Jacqueline Jones is the Walter Prescott Webb Chair in History and Ideas and the Mastin Gentry White Professor of Southern History at the University of Texas, Austin. Winner of the Bancroft Prize for Labor of Love, Labor of Sorrow, Jones lives in Austin, Texas.
Michael Jones was awarded a history PhD by Bristol University, and subsequently taught at Glasgow University and Winchester College. He is a fellow of the Royal Historical Society and a member of the British Commission for Military History, and works now as a writer, media consultant and presenter. He has written books on the battles of Bosworth, Agincourt and Stalingrad, the siege of Leningrad and the battle for Moscow, as well as Total War: From Stalingrad to Berlin. Most recently he has co-authored The King's Grave: The Search for Richard III.
Nigel Jones, assistant editor of BBC History Magazine, is author of several histories and biographies, including The War Walk: A Journey along the Western Front, Rupert Brooke: Life, Death and Myth and Sir Oswald Mosley.

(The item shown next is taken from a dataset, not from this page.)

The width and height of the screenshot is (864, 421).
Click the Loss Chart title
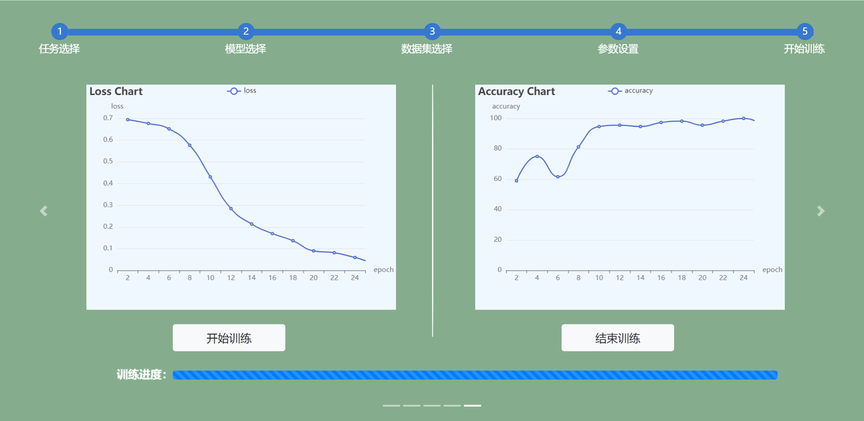click(116, 91)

Don Jordan is a writer and film maker, most recently known for a series of history books co-written with Michael Walsh. Among them are White Cargo, acclaimed by Nobel Laureate Toni Morrison as 'an extraordinary book', The King's Revenge and The King's Bed, the latter two published by Little, Brown. Jordan's work has won several awards, including two Blue Ribbons at the New York Film and Television Festival. He is the co-writer and co-producer of the multi-award winning feature film Love is the Devil, based on the life of the painter Francis Bacon, staring Derek Jacobi and Daniel Craig. Born in Northern Ireland, Don has lived in England for more than thirty years, most of that time in London, and is married to Eithne, a hospital doctor.
Robert Jordan was born in 1948 in Charleston. He was a graduate of the Citadel, the Military College of South Carolina, with a degree in physics, and served 2 tours in Vietnam. His hobbies included hunting, fishing, sailing, poker, chess, pool and pipe collecting. He died in September 2007.

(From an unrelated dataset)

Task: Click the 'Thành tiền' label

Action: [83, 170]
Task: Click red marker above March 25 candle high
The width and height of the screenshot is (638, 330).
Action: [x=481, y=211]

Nicholas Jubber moved to Jerusalem after graduating from Oxford University. He'd been working two weeks when the intifada broke out and he started planning to travel the Middle East and East Africa. He has written two previous books, The Prester Quest (winner of the Dolman Prize) and Drinking Arak Off an Ayatollah's Beard (shortlisted for the Dolman Prize). He has written for the Guardian, Observer, and the Globe and Mail.